An enlarged heart can be caused by conditions that cause your heart to pump harder than usual or that damage your heart muscle. Sometimes the heart enlarges and becomes weak for unknown reasons (idiopathic). Conditions associated with an enlarged heart include:
• High blood pressure. Having high blood pressure can make it so that your heart has to pump harder to deliver blood to the rest of your body, enlarging and thickening the muscle.
• Heart valve disease. Four valves within your heart keep blood flowing in the right direction. If the valves are damaged by such conditions as rheumatic fever, a heart defect, infections (infectious endocarditis), connective tissue disorders, certain medications or radiation treatments for cancer, your heart may enlarge.
• Disease of the heart muscle (cardiomyopathy). Cardiomyopathy is the thickening and stiffening of heart muscle. In early stages of cardiomyopathy, you may have no symptoms. As the condition worsens, your heart may enlarge to try to pump more blood to your body.
• Heart attack. Damage done during a heart attack may cause an enlarged heart.
• A heart condition you're born with (congenital heart defect). Many types of congenital heart defects may lead to an enlarged heart, as defects can affect blood flow through the heart, forcing it to pump harder.
• Abnormal heartbeat (arrhythmia). If you have an arrhythmia, your heart may not pump blood as effectively as it would if your heart rhythm were normal. The extra work your heart has to do to pump blood to your body may cause it to enlarge.
• High blood pressure in the artery connecting your heart and lungs (pulmonary hypertension). If you have pulmonary hypertension, your heart may need to pump harder to move blood between your lungs and your heart. As a result, the right side of your heart may enlarge.
• Low red blood cell count (anemia). Anemia is a condition in which there aren't enough healthy red blood cells to carry adequate oxygen to your tissues. Left untreated, chronic anemia can lead to a rapid or irregular heartbeat. Your heart must pump more blood to make up for the lack of oxygen in the blood when you're anemic. Rarely, your heart can enlarge if you have anemia for a long time and you don't seek treatment.
• Thyroid disorders. Both an underactive thyroid gland (hypothyroidism) and an overactive thyroid gland (hyperthyroidism) can lead to heart problems, including an enlarged heart.
• Excessive iron in the body (hemochromatosis).
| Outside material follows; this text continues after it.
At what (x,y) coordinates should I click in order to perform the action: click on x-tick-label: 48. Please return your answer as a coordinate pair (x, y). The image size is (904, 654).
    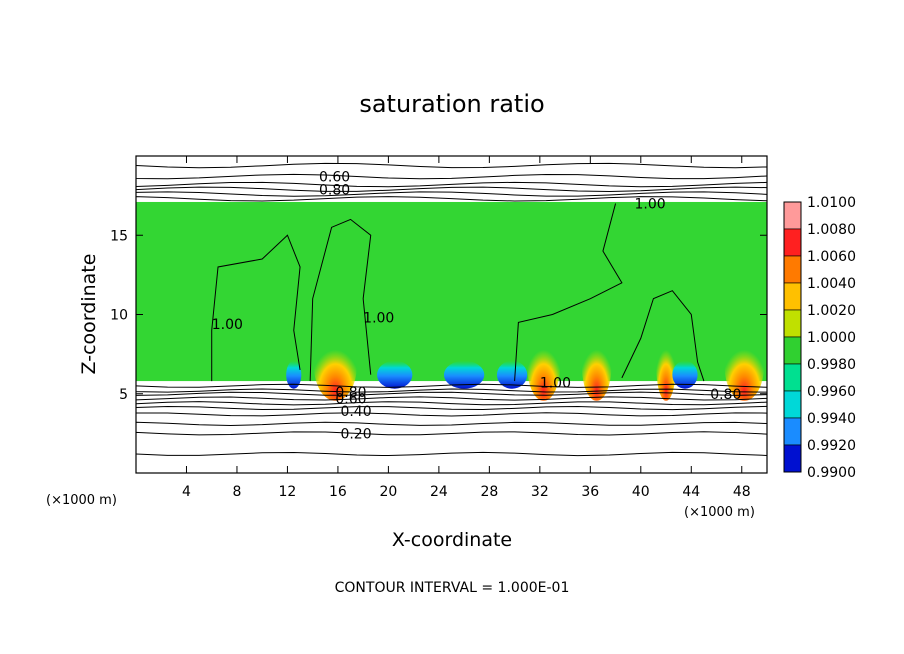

Hemochromatosis is a disorder in which your body doesn't properly metabolize iron, causing it to build up in various organs, including your heart muscle. This can cause an enlarged left ventricle due to weakening of the heart muscle.
• Rare diseases that can affect your heart, such as amyloidosis. Amyloidosis is a condition in which abnormal proteins circulate in the blood and may be deposited in the heart, interfering with your heart's function. If amyloid builds up in your heart, it can cause it to enlarge.
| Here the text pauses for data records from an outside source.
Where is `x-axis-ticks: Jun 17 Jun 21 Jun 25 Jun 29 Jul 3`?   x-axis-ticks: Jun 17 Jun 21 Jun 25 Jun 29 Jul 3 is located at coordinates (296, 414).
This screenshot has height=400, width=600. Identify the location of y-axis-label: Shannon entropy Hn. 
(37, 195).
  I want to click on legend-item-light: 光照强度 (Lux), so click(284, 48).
While you can't cure your enlarged heart with home remedies, there are some things you can do to improve your condition. Your doctor may recommend adopting the following lifestyle changes:
• Quit smoking.
• Lose excess weight.
• Eat a low-salt diet.
• Control diabetes.
• Monitor your own blood pressure.
• Get modest exercise, after discussing with your doctor the most appropriate program of physical activity.
• Eliminate or reduce the amount of alcohol you drink.
• Try to sleep eight hours each night.

In most cases you can't prevent your heart from enlarging. Let your doctor know if you have a family history of conditions that can cause an enlarged heart, such as cardiomyopathy. If cardiomyopathy or other heart conditions are diagnosed early, treatments may prevent the disease from worsening.

You can help reduce your chance of developing heart failure by avoiding some of the conditions that can contribute to a weak heart, including the abuse of alcohol or cocaine, or not getting enough vitamins and minerals. Controlling high blood pressure with diet, exercise and possibly medications also prevents many people who have an enlarged heart from developing heart failure later in life.

Controlling risk factors for coronary artery disease — tobacco use, high blood pressure, high cholesterol and diabetes — helps to reduce your risk of an enlarged heart and heart failure by reducing your risk of heart attack.